Both bases for the appeal were in response to the Judicial Board's use of the bylaw stating that a space or instructions for abstention must be included on ballots, which was not brought into evidence during the hearing.
The appeal states, "The Operations Committee came to the consensus that ‘not voting' has always been declared an abstention by the Board of Elections. This consensus was based on the precedent established by every VSA election in the past three years. There has never been wording on a VSA ballot that states that a non-vote is an abstention. Furthermore, there has never been an option to abstain on any VSA general body vote … Under the court's ruling, the entire VSA Council, along with the Judicial Board and all other elected officials, have not been legitimately elected."
Cramer clarified in an appeal hearing held on Tuesday, April 12, that she believes abstentions were dropped from VSA elections following the transition from paper ballots to an electronic voting system. The VSA Bylaws state, "In tabulating votes, any blank ballot or ballot indicating an ineligible or disqualified candidate shall be considered an abstention." However, entirely blank ballots are impossible to submit using the current voting software; at the very least, a voter must make a choice in one of the polls. Though an abstention choice can be added to a "yes or no" question, such as a referendum, options for candidate elections can only be submitted with a corresponding Vassar identification number. Past and current Boards of Elections have therefore adopted the practice of considering non-votes as abstentions.
Bhattacharya acted as the respondent in the appeal hearing on behalf of the members of the Judicial Board who made the ruling. At the hearing, he stated that there was "no basis for an appeal." He claimed that abstentions were given a great deal of attention during the hearing and so Cramer was given adequate time to defend the BOE's interpretation of abstentions.

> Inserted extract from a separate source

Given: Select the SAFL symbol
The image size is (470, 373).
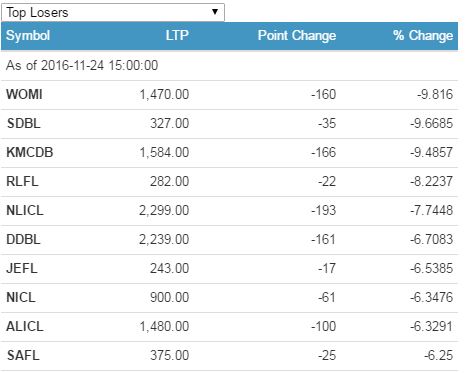Looking at the screenshot, I should pyautogui.click(x=23, y=355).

Koren, in an emailed statement, confirmed, "I discussed the concept of the abstention at length in my written complaint and the Board of Elections had access to this document in advance of the hearing. In my oral presentation, I explicitly stated, ‘I believe the issue of abstention is what this case really comes down to.'" Though the bylaw requiring an explicit option for abstention was not actually mentioned during the hearing, Bhattacharya cited the constitutional power of the Judicial Board to "have access to every VSA resource, file or any other material deemed necessary to the effective execution of the case."
Though he acknowledged a discrepancy between the Bylaws and actual practice, he concluded, "It is not our fault that the documents are not up to date. Our mandate is to look at the documents and make sure the VSA is in compliance with that."
The members of the Judicial Board that voted on the appeal met in a closed session following the appeal and unanimously voted to uphold the ruling of the initial hearing. The referendum is thus considered to be not in compliance with the VSA's governing documents, and the amendment to the VSA Constitution has failed. Filing began on Wednesday, April 13 for spring elections, which will be held for the positions of class president and house president as they are defined by the current VSA Constitution.